Construction of 2008.11 was faster, more efficient, and generally more predictable than 2008.05. Image packaging, snap upgrade, and the distribution constructor—and the notorious distro importer—saw many fixes and features that resulted in the ability to rapidly turn out corrected images and packages. As problems were found during testing, we could spin up new test variants in hours or less. (Thus, the existance of RC1.5, which we were able to inject into the schedule because of this newfound speed. Dave's written more about the constructor.) You can get the ISO image, suitable for burning to a 700 MiB CD or immediate use in virtual environment, directly from the following locations:

• via HTTP from dlc.sun.com,
• via HTTP from genunix.org.
• via HTTP from mirror.switch.ch.
• via HTTP from iso.zagbot.com,

  Thanks to Lyndsay Roger of zagbot.com.

• via HTTP from opensolaris.linuxfreedom.com,

  Thanks to linuxfreedom.com's Jonathan.

• via HTTP from fastbull.org,

Thanks to Rodolfo Boraso for this site (and for working on the NLUUG sites below).

• via HTTP from mirrors.cat.pdx.edu,
• via rsync from mirrors.cat.pdx.edu

  Thanks to Matt Whiteley at Portland State University for these two sites.

• via HTTP from lifewithsolaris.jp,

  Thanks to Shunsuke from lifewithsolaris.jp.

• via HTTP from os.elemental.org,

  Thanks to Dale from elemental.org.

• via FTP from nluug.nl,
• via HTTP from nluug.nl,
• via rsync from nluug.nl,
• via FTP from surfnet.nl,
• via HTTP from surfnet.nl,
• via rsync from surfnet.nl,

Thanks to the Dutch Unix Users Group (NLUUG) for these sites.

• and via BitTorrent.

As Glynn notes, we've set up anonymous rsync to make acquiring and mirroring the ISO images. In addition, I've posted draft instructions on how to be a content mirror for pkg.opensolaris.org/dev. We've tested the pkg(5) content mirroring, as well as the rsync service, but would be happy to get feedback on pkg-discuss@opensolaris.org.

These links either take you to the site's page or directly to the osol-0811.iso CD image, which contains 11 "primary languages". It installs quite a bit faster, particularly on systems with slower CPUs. There is also an LZMA-compressed image, which has localization support for 42 languages, including those primary ones. It's available from dlc.sun.com, genunix.org, and as a torrent. (Consult the language lists for specifics.)

[ T: OpenSolaris indiana ]

2008.next: demonstrating suspend-resume

Randy has been blogging on the suspend-resume feature and how it's been improving on a variety of x86-based systems. A few weeks ago, I was sitting on the USGS Menlo Park campus, and decided to record a demonstration of my own laptop being suspended and resumed multiple times:

(You can also access the video on channelsun.)

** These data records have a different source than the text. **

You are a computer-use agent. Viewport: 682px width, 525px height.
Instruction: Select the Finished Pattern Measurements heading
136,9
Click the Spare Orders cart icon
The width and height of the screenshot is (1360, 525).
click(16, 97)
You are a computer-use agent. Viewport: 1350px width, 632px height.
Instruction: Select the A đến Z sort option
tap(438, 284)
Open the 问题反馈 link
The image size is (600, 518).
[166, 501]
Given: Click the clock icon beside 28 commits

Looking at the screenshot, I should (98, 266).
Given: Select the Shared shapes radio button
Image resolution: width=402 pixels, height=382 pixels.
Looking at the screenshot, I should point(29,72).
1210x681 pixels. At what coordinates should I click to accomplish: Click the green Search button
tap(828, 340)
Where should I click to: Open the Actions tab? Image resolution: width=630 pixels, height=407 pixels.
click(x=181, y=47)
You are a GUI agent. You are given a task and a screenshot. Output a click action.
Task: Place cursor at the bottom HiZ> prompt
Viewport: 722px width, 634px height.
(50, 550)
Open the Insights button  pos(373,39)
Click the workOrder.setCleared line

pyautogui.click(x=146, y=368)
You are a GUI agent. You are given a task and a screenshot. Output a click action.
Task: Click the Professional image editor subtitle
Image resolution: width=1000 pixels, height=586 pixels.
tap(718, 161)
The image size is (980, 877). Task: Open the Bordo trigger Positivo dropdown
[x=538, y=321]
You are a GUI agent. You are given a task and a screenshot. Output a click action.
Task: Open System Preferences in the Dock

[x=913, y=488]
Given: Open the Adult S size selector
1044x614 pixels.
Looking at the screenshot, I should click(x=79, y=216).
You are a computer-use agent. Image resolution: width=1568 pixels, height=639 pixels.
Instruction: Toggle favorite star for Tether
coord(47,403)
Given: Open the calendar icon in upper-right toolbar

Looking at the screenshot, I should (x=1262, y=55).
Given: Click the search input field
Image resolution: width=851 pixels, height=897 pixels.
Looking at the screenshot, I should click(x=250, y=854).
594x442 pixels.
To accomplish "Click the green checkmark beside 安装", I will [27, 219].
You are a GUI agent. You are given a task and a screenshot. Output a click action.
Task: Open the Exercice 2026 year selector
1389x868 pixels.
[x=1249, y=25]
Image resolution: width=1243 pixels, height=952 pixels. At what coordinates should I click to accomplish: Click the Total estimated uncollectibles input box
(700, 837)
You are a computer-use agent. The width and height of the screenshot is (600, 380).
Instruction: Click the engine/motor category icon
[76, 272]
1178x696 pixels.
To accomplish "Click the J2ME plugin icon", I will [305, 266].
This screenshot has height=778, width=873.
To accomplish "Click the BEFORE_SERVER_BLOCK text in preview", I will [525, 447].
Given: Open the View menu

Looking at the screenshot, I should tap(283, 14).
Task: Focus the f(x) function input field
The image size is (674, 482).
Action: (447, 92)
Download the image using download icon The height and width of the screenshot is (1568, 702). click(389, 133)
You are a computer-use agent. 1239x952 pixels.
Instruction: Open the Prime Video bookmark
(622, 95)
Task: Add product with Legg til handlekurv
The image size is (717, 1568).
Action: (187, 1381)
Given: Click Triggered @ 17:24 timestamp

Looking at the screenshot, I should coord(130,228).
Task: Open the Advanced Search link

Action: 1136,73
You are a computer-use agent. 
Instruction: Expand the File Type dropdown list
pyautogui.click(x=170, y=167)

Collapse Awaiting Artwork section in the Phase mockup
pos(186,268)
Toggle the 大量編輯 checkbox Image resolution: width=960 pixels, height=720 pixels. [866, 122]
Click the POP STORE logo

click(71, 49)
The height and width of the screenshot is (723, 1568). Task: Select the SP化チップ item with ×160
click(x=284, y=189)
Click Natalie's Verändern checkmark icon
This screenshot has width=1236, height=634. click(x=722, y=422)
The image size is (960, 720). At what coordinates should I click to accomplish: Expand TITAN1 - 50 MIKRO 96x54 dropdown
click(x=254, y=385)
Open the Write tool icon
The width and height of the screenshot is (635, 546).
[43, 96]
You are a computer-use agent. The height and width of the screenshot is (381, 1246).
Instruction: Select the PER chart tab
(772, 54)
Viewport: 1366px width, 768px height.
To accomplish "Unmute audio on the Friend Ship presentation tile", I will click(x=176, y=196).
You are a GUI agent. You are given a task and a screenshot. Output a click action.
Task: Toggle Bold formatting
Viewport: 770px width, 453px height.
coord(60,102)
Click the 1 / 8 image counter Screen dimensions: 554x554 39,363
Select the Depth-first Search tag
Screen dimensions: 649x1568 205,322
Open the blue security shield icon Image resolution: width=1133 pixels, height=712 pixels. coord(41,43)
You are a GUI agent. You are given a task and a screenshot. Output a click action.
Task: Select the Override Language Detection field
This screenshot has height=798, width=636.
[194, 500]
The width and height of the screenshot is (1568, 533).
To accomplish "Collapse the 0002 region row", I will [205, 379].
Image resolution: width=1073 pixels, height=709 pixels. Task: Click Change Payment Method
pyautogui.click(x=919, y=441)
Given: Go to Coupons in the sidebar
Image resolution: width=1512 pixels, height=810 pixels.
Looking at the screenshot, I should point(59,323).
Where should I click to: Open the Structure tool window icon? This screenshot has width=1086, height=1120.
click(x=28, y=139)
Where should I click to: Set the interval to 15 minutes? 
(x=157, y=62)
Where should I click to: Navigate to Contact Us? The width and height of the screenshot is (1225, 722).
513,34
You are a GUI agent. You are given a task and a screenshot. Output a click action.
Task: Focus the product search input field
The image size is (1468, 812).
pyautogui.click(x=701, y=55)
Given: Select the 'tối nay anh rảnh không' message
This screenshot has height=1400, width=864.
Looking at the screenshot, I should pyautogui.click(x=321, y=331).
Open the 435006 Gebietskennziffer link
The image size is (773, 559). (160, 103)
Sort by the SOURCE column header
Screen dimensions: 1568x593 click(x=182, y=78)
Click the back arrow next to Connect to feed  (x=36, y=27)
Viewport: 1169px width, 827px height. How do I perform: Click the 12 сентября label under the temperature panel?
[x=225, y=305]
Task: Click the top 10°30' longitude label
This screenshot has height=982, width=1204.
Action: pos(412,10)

The demonstration is using Build 99, so there are a few differences and improvements in the release candidates soon to be published. With careful timing of your battery discharging and recharging, you can shoot for uptimes in days to weeks.

I'm also demonstrating my ignorance of all video-making rules, in that I used a Panasonic Lumix LX-2 in movie mode, outdoors, near traffic, and then edited the video using OpenSolaris and open source tools. But I'll note that, even in real life, you'll have to peer at your r600 closely to see the orange suspension indicator.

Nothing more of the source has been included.